Necrotizing fasciitis is part of a spectrum of soft-tissue infections first described by Hippocrates in the fifth century B.C. as a complication of "erysipelas."1 Confederate Army surgeon Joseph Jones described it as "hospital gangrene" during the Civil War, during which 46% of the 2,642 soldiers afflicted died from its complications.2 Meleney reported a series of 20 patients in 1924 as having "hemolytic streptococcal gangrene," later called Meleney's gangrene.3 Wilson coined the modern term necrotizing fasciitis in 1952.2 Recent outbreaks of NF have resulted in sensational headlines, such as "Killer Bug," "Flesh-Eating Bacteria" and "Galloping Gangrene."
NF is a soft-tissue infection of subcutaneous tissue and fascia. In contrast, other soft-tissue infections are more superficial skin infections: cellulitis, erysipelas, impetigo, folliculitis, ecthyma, furunculosis and carbunculosis.4 Myonecrosis (clostridial and nonclostridial) is a soft-tissue infection with rapid necrosis of muscles and delayed involvement of overlying skin and soft tissues. NF involves the superficial fascia, subcutaneous fat (with nerves and vascular structures) and deep fascia.4 There is thrombosis of microvasculature and absence of myonecrosis.5
Giuliano and colleagues defined two bacteriologic types of NF in 1977.5 The clinical picture of the types is indistinguishable on gross or microscopic examination. Classification of NF has evolved over time. Types of NF are:
Type A, polymicrobial, involves non-group A beta-hemolytic streptococcal infection plus anaerobes and/or facultative anaerobes. It is frequently a postoperative, often abdominal infection with gas-forming organisms: anaerobic Bacteroides, Peptococcus and Clostridium; and facultative anaerobic bacteria such as alpha-hemolytic Streptococcus, Escherichia coli, Enterobacter, Klebsiella or Proteus species.6
Type B, monomicrobial group A beta-hemolytic streptococcal infection, is seen occasionally in conjunction with Staphylococcus aureus.6,7 It is also known as beta-hemolytic streptococcal gangrene.5 Infections involving an extremity more commonly are monomicrobial.4
Type C infections are caused by marine Vibrio species (Gram-negative rods), such as V. vulnificus (the most virulent). The portal of entry for infection is through an abrasion or puncture wound caused by fish, by a cut or by an insect bite. Pathologic Vibrio species synthesize extracellular toxins that mediate soft-tissue damage in NF.4
NF caused by Aeromonas hydrophila has also been reported.8 It is an oxidase-positive, facultative anaerobic, unipolar, flagellated, Gram-negative bacillus found in fresh or brackish water in many parts of the United States.

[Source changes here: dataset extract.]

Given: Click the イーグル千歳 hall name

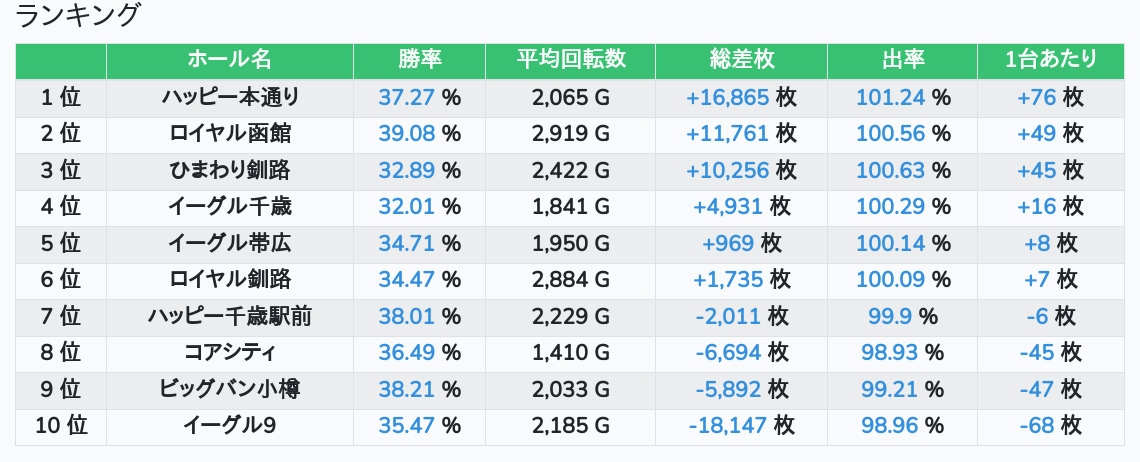Looking at the screenshot, I should [x=230, y=207].
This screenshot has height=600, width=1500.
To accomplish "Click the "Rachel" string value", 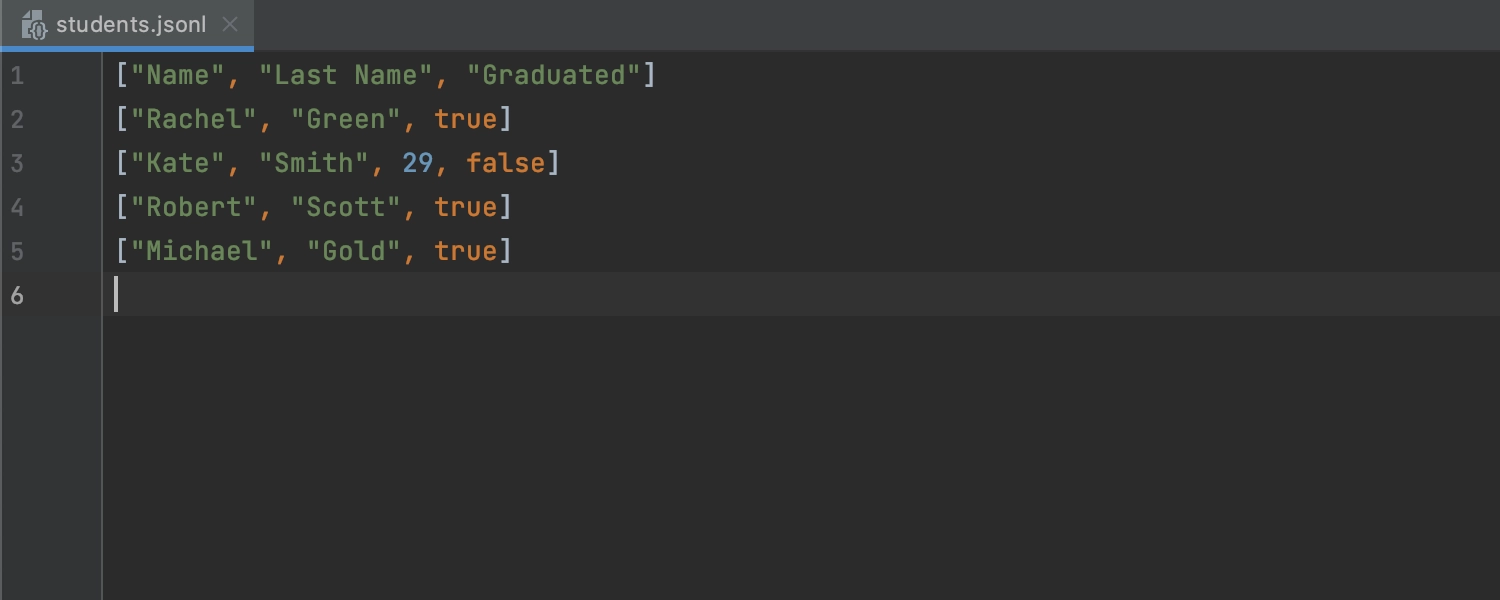I will [x=194, y=119].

In one report, 98% of 83 NF patients had bacterial growth with an average of 4.6 isolates per specimen. Mixed aerobic-anaerobic flora were recovered in 68% of specimens.9
1. Descamps V, Aitken J, Lee MG. Hippocrates on necrotising fasciitis. Lancet. 1994;344:556.

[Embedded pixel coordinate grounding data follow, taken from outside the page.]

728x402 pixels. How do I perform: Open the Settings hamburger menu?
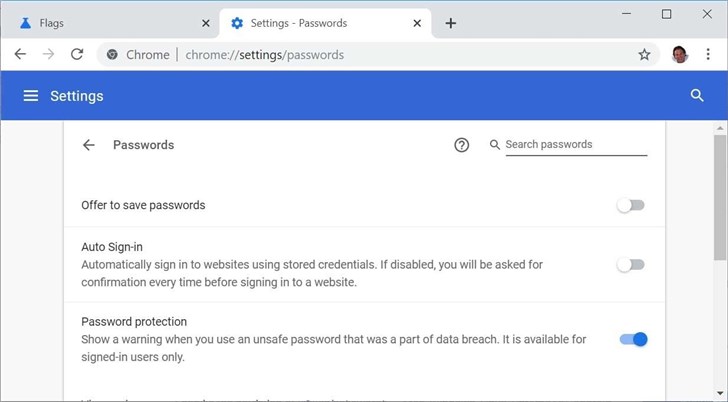point(31,96)
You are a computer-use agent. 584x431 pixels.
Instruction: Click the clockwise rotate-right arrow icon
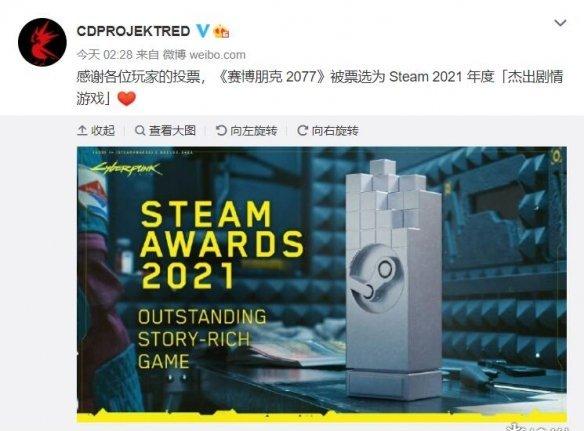point(302,130)
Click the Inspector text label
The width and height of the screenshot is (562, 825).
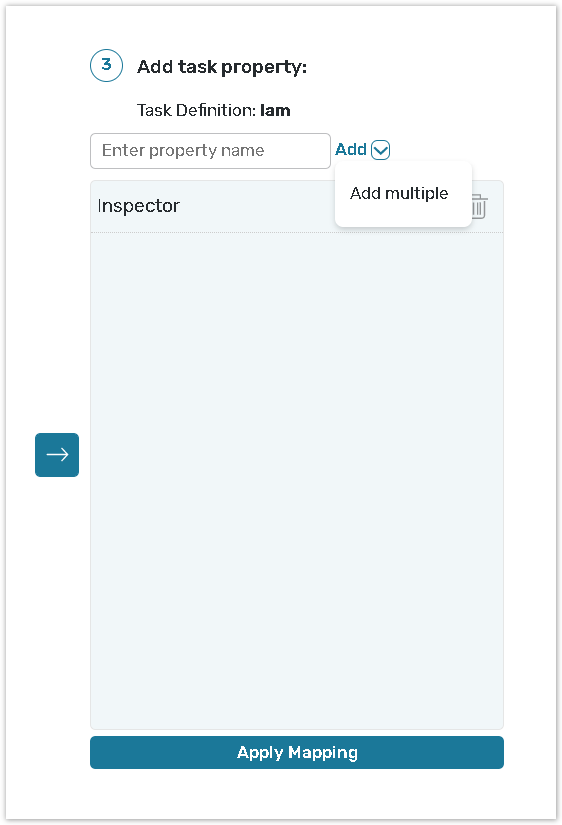coord(138,206)
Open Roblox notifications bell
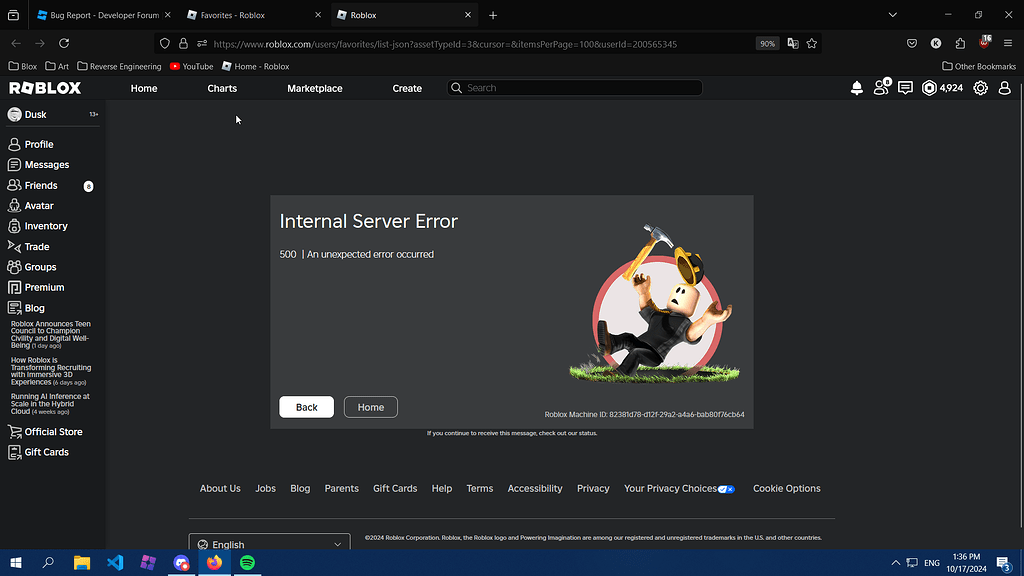Image resolution: width=1024 pixels, height=576 pixels. pos(857,88)
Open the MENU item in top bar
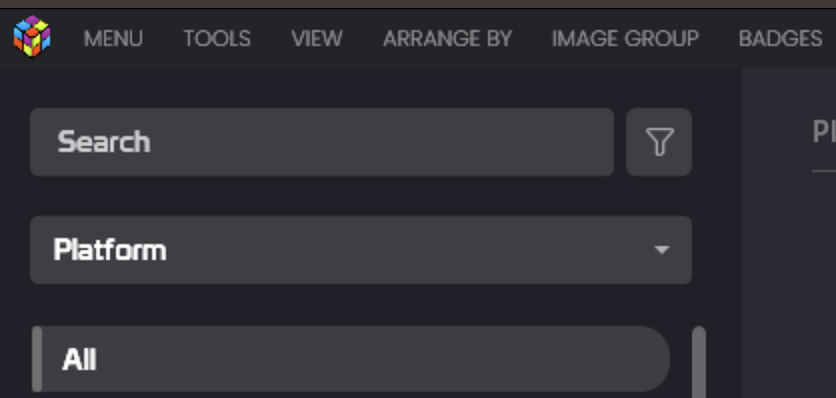Screen dimensions: 836x398 tap(113, 38)
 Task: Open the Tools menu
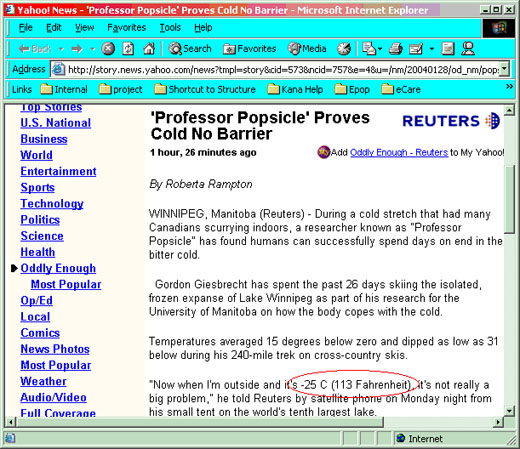point(170,27)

2. Wilson B. Necrotizing fasciitis. Am Surg. 1952;18:416-431.
3. Meleney FL. Hemolytic streptococcus gangrene. Arch Surg. 1924;9:317-364.

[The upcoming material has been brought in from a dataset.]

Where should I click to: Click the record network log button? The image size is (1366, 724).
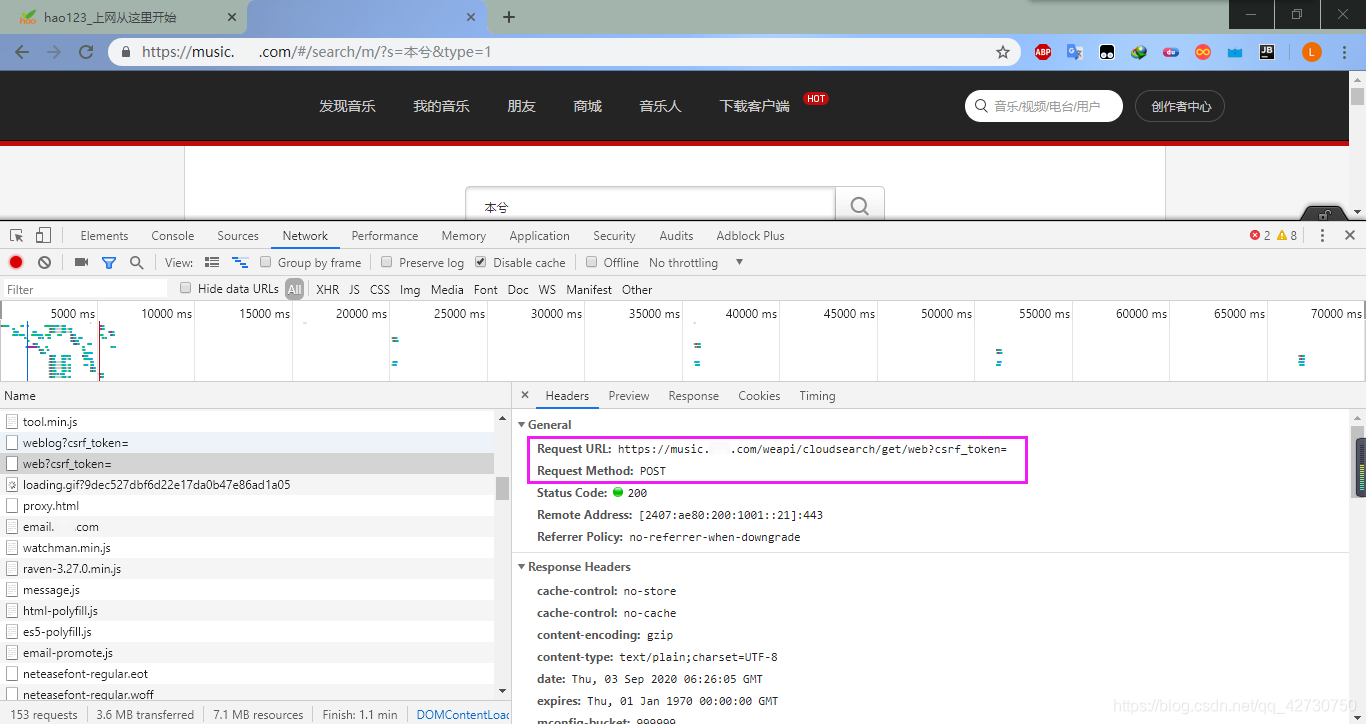click(x=16, y=262)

4. Green RJ, Dafoe DC, Raffin TA. Necrotizing fasciitis. Chest. 1996;110:219-229.
5. Giuliano A, Lewis F Jr, Hadley K, Blaisdell FW. Bacteriology of necrotizing fasciitis. Am J Surg. 1977;134:52-57.
6. Angel MF, Zhang F, Jones M, Henderson J, Chapman SW. Necrotizing fasciitis of the upper extremity resulting from a water moccasin bite. South Med J. 2002;95:1090-1094.
7. Hoadley DJ, Mark EJ. Case Records of the Massachusetts General Hospital. Weekly clinicopathological exercises. Case 28-2002. A 35-year-old long-term traveler with a rapidly progressive soft-tissue infection. N Engl J Med. 2002;347:831-837.
8. Minnaganti VR, Patel PJ, Iancu D, Schoch PE, Cunha BA. Necrotizing fasciitis caused by Aeromonas hydrophila. Heart Lung. 2000;29:306-308.
9. Brook I, Frazier EH. Clinical and microbiological features of necrotizing fasciitis. J Clin Microbiol. 1995;33:2382-2387.